• **About this task**:
Where in the data does the word "heading" appear? Find those lines and copy them.

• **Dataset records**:
_ _ _ _ _
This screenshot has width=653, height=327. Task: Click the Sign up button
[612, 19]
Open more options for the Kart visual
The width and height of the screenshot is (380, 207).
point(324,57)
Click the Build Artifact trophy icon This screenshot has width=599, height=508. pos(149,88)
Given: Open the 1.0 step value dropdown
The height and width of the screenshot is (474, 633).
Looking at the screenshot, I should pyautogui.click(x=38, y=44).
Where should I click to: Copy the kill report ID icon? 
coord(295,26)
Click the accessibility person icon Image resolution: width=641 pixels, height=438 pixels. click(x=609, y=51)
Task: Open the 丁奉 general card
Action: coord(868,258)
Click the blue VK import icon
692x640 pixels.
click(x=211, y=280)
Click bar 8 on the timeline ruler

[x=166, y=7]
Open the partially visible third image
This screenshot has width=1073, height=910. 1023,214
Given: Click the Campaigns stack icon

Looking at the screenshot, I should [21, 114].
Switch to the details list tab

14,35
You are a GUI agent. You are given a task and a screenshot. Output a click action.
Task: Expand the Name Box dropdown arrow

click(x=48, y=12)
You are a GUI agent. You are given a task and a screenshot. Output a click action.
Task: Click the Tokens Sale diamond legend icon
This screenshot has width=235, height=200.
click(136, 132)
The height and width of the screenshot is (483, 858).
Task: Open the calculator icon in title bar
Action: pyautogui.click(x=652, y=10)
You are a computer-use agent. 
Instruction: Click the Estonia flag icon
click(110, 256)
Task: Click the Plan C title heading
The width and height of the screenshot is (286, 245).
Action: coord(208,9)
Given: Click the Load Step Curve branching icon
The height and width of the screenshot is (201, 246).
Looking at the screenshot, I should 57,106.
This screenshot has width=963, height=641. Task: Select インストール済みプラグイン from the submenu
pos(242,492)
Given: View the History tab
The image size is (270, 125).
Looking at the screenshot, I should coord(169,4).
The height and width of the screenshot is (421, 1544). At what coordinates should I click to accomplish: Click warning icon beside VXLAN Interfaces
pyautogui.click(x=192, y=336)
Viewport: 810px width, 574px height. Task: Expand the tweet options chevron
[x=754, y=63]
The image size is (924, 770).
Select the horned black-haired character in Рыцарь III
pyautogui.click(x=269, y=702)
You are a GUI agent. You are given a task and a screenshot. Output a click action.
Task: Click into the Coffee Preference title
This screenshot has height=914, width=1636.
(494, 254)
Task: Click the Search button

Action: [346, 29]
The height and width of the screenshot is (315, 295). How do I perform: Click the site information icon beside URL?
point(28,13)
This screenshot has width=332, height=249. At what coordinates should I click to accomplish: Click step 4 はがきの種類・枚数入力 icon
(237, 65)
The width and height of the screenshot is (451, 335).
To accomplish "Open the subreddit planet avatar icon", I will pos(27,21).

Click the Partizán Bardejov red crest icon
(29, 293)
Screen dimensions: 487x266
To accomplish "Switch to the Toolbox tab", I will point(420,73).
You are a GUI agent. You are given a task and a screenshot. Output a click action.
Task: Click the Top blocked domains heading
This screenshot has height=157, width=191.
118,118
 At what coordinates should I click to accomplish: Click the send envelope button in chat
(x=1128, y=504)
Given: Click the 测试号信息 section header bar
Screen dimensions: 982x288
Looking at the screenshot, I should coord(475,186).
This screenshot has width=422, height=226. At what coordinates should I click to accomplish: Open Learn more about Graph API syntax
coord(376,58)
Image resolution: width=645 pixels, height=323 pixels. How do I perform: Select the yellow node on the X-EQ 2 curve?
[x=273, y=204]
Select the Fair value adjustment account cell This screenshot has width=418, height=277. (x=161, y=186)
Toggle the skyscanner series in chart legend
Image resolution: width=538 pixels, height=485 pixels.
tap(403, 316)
_ _ _ _ _
• **Exercise solution**:
Task: Click the Plan C title heading
Task: Click the Top blocked domains heading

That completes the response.